Rajah made history in 2015 as the first greater one-horned rhino calf to be born in Australia.
On Monday the zoo announced he had passed away at the weekend, due to complications from tetanus. He was almost two years old.
“Rajah initially presented with mild inflammation of the eyelid,” the zoo said in a statement.
“When he rapidly developed more serious symptoms, and was unable to eat or drink, zoo vets made a working diagnosis of tetanus, an extremely rare and almost unheard of diagnosis in rhinos.
“Over the course of last week the zoo’s dedicated veterinary and keeping teams made every effort to save Rajah. He received intensive care including fluids, antibiotics, anti toxins, other medications and nutrition as his illness progressed.
“He fought bravely throughout and although the team remained cautiously optimistic of a positive outcome, on Saturday afternoon his condition declined significantly.
“With his welfare seriously compromised, the decision was made to humanely euthanise Rajah on compassionate grounds.”
All tests conducted thus far support the diagnosis of tetanus, the zoo has said, and Rajah’s is the first case of tetanus in a rhino at Taronga Western Plains Zoo.
At the time, the greater one-horned rhinoceros was classified as vulnerable on the International Union for Conservation of Nature Red List with as few as 2700 left in the wild.
“This birth is a credit to years of work by the zoo's dedicated life sciences team to successfully introduce [Amala to resident male Dora], an introduction which has produced a healthy calf following Amala's 15-month gestation,” Matthew Fuller, the zoo’s director at the time, said.
“We're the only zoo in Australia to have three species of rhino, and three successful rhino breeding programs, so critical for these species that are all threatened in the wild.”
The calf was given the name Rajah, meaning prince.

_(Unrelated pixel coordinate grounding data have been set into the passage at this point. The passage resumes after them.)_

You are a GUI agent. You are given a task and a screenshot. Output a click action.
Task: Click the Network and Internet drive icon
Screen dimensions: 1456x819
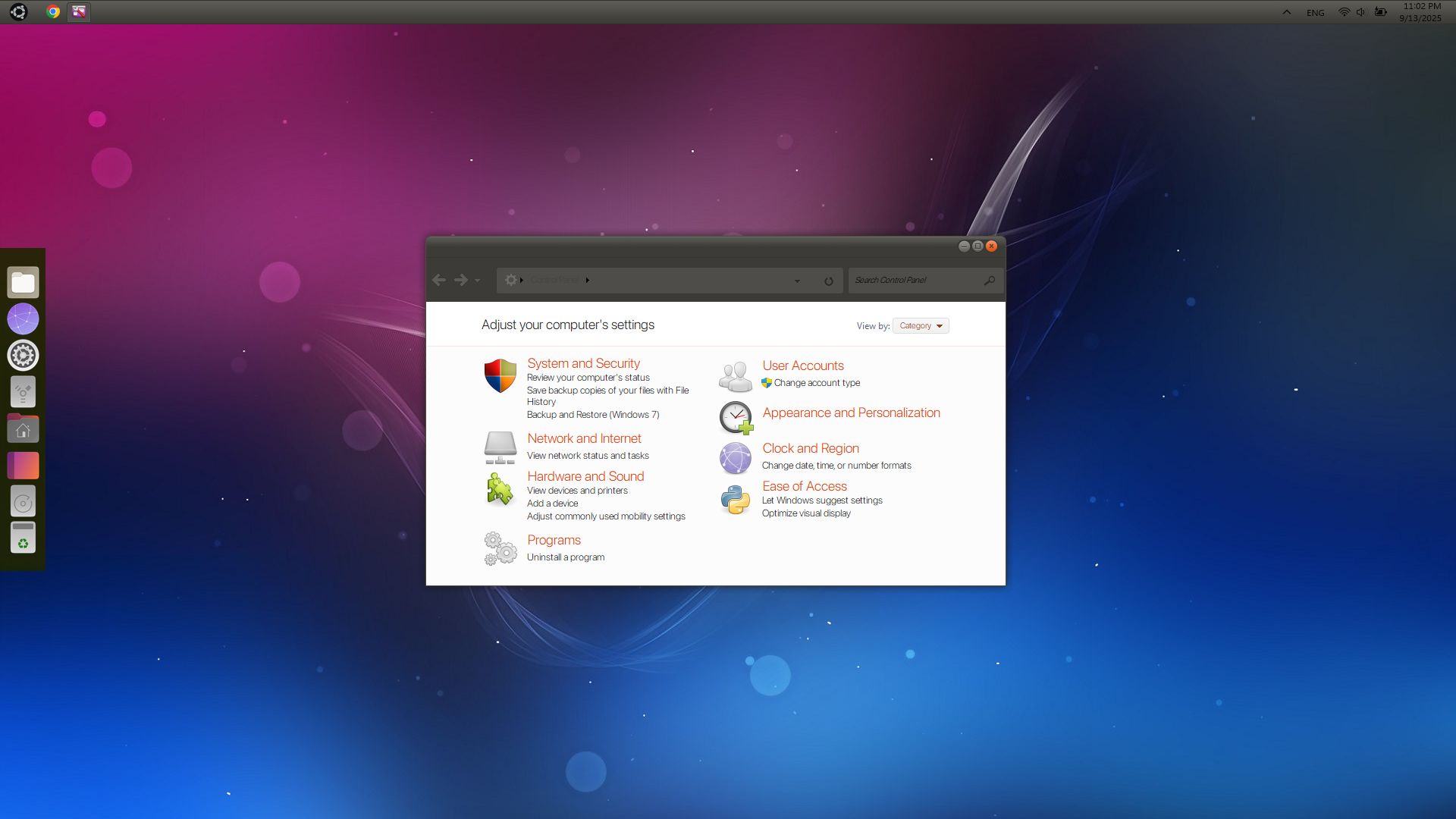(500, 447)
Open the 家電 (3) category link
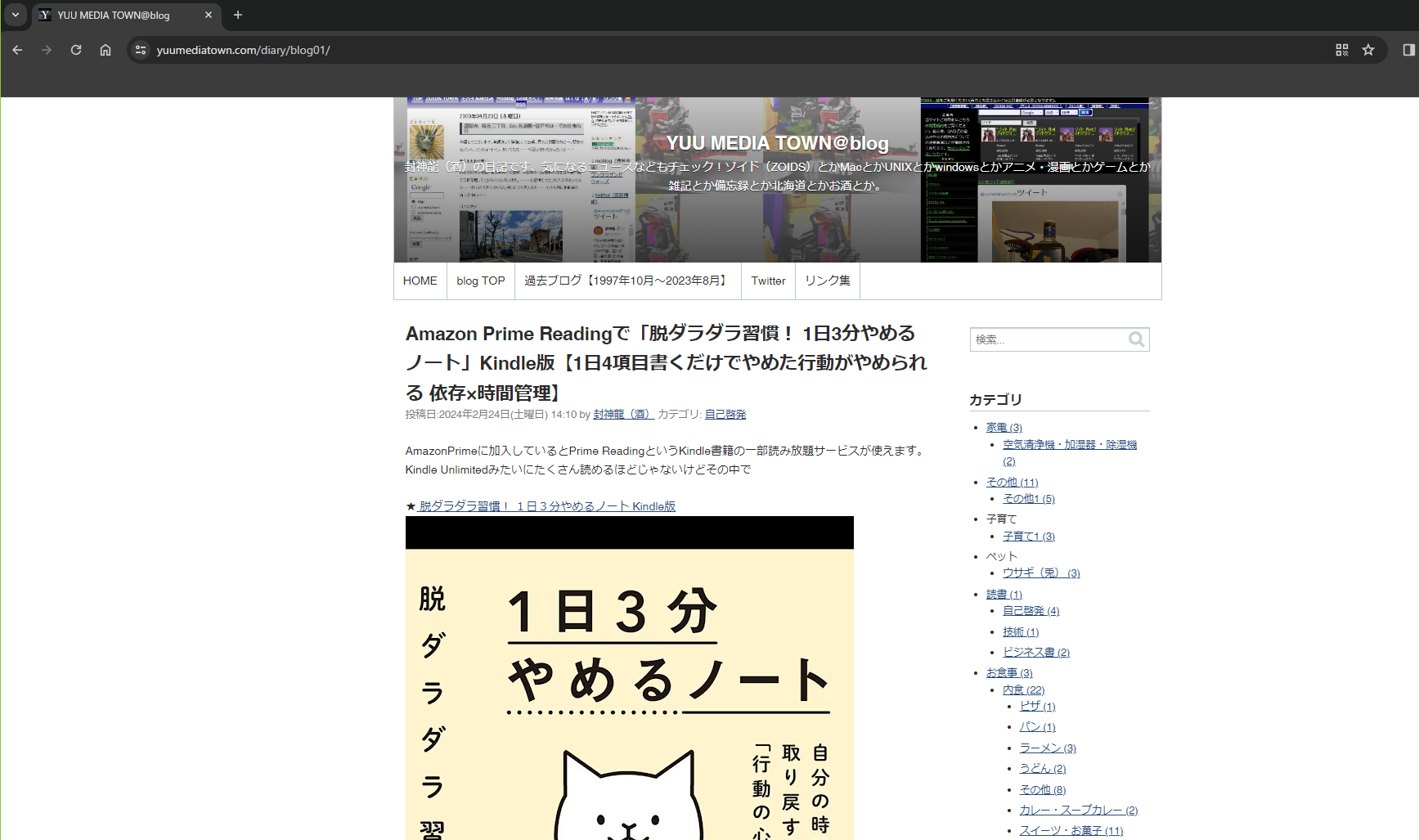 [1004, 427]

Rajah remained behind the scenes with his mother to bond as keepers and vets monitored his progress, and in February 2015 he made his public debut.
By then he weighed a 170 kilograms, despite being just four months old.
“It has been unbelievable, he's so brave and so adventurous,” zoo keeper Andrew Clow said at the time.
“He comes straight out and comes straight up to new people, he's not very scared of anything ever.
“Each step of the training that we've done with him, he has done it way ahead of what thought he'd do. It's all about building up...trust between him and us.”
The relationship between keeper and animal would have been crucial once Rajah was fully grown (in excess of 2000 kilograms). It had been hoped Rajah would become an active member of the global insurance population for his species.
“The Taronga Western Plains Zoo team is absolutely devastated by this loss,” the zoo’s statement concluded.
“Rajah was a part of the zoo family and this has been a heart breaking loss for Taronga staff and volunteers.”